(PROVIDED RECORDS Opens)
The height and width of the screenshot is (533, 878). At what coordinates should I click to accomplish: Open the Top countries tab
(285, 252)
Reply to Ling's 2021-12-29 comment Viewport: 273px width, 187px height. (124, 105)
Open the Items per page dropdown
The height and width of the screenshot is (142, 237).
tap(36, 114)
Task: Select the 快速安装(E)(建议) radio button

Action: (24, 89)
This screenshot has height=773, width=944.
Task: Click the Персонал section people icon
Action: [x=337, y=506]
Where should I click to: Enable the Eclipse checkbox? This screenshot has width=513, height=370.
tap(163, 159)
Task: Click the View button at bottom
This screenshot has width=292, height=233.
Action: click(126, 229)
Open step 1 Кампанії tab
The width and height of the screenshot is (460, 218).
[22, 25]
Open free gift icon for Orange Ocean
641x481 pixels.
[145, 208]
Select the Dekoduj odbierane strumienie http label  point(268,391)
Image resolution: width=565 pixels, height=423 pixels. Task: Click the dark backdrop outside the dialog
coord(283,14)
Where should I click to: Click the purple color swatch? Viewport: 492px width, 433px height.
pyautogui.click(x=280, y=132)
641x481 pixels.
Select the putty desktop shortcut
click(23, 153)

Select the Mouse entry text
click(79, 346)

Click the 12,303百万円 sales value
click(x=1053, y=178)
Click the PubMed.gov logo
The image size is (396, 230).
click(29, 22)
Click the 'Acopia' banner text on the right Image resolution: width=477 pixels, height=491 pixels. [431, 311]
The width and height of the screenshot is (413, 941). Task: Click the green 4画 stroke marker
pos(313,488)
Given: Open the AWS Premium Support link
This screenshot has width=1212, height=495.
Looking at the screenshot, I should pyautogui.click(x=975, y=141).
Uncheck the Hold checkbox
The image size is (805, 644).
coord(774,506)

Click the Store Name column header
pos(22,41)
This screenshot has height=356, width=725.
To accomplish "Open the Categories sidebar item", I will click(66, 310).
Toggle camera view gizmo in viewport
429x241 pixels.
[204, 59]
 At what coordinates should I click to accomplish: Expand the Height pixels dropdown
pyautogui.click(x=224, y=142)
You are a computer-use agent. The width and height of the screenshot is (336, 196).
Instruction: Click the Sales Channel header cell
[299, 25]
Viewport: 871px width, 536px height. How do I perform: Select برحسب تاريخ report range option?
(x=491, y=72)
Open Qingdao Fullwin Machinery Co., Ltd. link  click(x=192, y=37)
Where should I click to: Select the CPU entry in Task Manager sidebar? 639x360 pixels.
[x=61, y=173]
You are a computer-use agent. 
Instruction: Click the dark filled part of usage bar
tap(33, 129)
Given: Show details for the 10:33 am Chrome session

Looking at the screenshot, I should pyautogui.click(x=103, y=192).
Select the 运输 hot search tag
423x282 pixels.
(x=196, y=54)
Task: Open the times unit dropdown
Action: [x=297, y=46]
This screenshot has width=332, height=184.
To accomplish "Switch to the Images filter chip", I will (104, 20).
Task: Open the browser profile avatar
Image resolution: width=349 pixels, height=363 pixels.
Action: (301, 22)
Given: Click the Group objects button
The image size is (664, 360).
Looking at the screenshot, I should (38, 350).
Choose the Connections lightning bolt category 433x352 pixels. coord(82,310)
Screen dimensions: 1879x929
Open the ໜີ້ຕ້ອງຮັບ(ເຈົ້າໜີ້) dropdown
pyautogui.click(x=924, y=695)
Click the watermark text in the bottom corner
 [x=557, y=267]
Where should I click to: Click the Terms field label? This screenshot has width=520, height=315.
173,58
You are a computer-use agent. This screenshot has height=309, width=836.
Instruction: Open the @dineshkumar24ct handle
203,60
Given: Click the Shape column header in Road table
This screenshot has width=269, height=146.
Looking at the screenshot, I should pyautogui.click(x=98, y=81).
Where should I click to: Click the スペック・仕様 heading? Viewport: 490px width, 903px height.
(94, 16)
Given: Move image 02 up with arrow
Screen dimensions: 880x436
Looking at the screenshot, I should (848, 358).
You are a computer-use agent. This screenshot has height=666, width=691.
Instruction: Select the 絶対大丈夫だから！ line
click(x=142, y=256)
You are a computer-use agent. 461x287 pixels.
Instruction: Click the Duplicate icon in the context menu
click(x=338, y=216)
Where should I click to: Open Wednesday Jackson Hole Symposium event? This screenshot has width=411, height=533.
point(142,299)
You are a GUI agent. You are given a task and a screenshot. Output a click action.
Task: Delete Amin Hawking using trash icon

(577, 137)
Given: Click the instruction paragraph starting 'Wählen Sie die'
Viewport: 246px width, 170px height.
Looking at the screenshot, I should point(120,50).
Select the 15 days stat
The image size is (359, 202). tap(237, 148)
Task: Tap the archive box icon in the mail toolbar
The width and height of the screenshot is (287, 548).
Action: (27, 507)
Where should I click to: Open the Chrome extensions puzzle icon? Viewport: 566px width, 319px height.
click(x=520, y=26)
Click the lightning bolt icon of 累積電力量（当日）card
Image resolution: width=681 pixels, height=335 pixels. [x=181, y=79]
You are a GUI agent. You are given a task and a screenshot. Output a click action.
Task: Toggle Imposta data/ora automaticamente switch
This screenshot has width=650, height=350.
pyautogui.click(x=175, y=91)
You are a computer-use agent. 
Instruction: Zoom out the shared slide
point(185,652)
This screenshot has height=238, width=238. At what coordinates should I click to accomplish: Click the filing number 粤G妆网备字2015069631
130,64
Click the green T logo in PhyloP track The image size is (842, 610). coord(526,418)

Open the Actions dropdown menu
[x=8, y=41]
(PROVIDED RECORDS Closes)
**PROBLEM TO SOLVE:** Write out each line of the data that holds the string "computer".

**TASK RESPONSE:**
You are a computer-use agent. The width and height of the screenshot is (336, 196).
You are a computer-use agent. 
You are a computer-use agent. This screenshot has height=309, width=836.
You are a computer-use agent. This screenshot has height=666, width=691.
You are a computer-use agent. 461x287 pixels.
You are a computer-use agent. 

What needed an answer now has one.